What I hope to do in this post is to take a look at the data regularly collected for NBA teams for one season (2009-2010) and submit it to the same kind of rigor I would in my work life to see what x’s (stats) I should be looking at if I want to accurately predict my Y (Wins). For the purposes of this discussion (and for your own amusement, blogging and frankly whatever else you crazy kids do with statistical data), I’ve put together all the stats for the 2009-2010 season in one convenient spreadsheet using data from Andres’ fancy site & Basketballreference com . Using this data I will be able to calculate the correlation for each of my x’s versus wins. Let’s get started.

Go to xkcd for more

I’m going to be looking a three sets of stats: NBA boxscore stats for teams,NBA boxscore stats for opponents & predictive stats. Boxscore stats I won’t explain but for the predictive here’s what I included (Warning Math Content):

  • Hollinger’s Player Efficiency Rating used extensively by ESPN to rank players (explained hereCAUTION you will need to have a trained math person closed by if you have questions). PER is calculated:
      uPER = (1 / MP) * [ 3P + (2/3) * AST + (2 - factor * (team_AST / team_FG)) * FG +      (FT *0.5 * (1 + (1 - (team_AST / team_FG)) + (2/3) * (team_AST / team_FG)))      - VOP * TOV - VOP * DRB% * (FGA - FG)- VOP * 0.44 * (0.44 + (0.56 * DRB%)) * (FTA - FT)      + VOP * (1 - DRB%) * (TRB - ORB) + VOP * DRB% * ORB + VOP * STL + VOP * DRB% * BLK      - PF * ((lg_FT / lg_PF) - 0.44 * (lg_FTA / lg_PF) * VOP) ]

Where

 factor = (2 / 3) - (0.5 * (lg_AST / lg_FG)) / (2 * (lg_FG / lg_FT))
 VOP    = lg_PTS / (lg_FGA - lg_ORB + lg_TOV + 0.44 * lg_FTA)
 DRB%   = (lg_TRB - lg_ORB) / lg_TRB

Got it ? Let’s move on.

  • The second number is NBA Efficiency used by the NBA itself . The calculation for this one is:

NBA Efficiency= ((Points + Rebounds + Assists + Steals + Blocks) – ((Field Goals Att. – Field Goals Made) + (Free   Throws Att. – Free Throws Made) + Turnovers)

A little simpler no?

  • Third is Win Score (WS) and it’s derivations WS/min ,Position adjusted WS/Min and predicted Wins per 48 (WP48) and predicted Wins Produced from Win score.

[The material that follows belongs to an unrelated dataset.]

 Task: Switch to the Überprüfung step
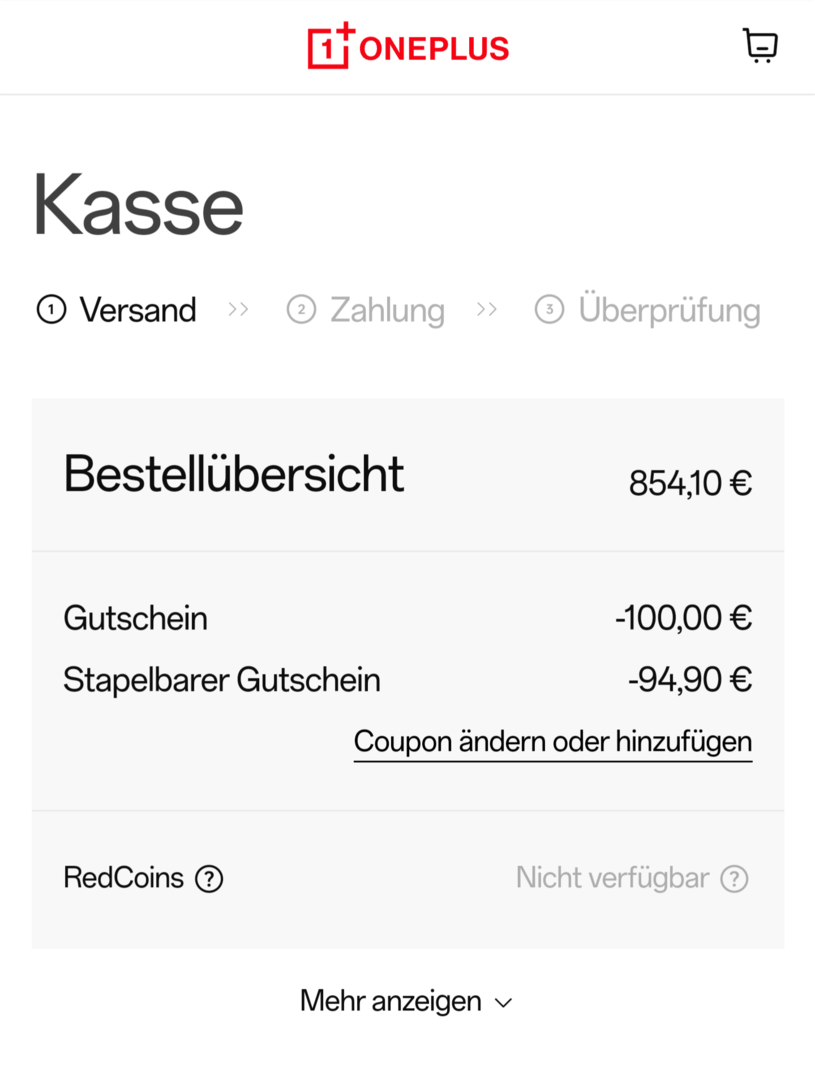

Win Score = PTS + REB + STL + ½*BLK + ½*AST– FGA – ½*FTA – TO – ½*PF

Win Score/min = WS/minutes played

Position Adjusted Win Score/min= WS/min – average Win score/min for all players @ pos.

Predicted WP48 = PAWS/min *1.617 +.100

Predicted Wins Produced = Predicted WP48 *Minutes Played/48

  • Finally are Wins Produced and Wins Produced per 48 minutes (WP48) (explained here)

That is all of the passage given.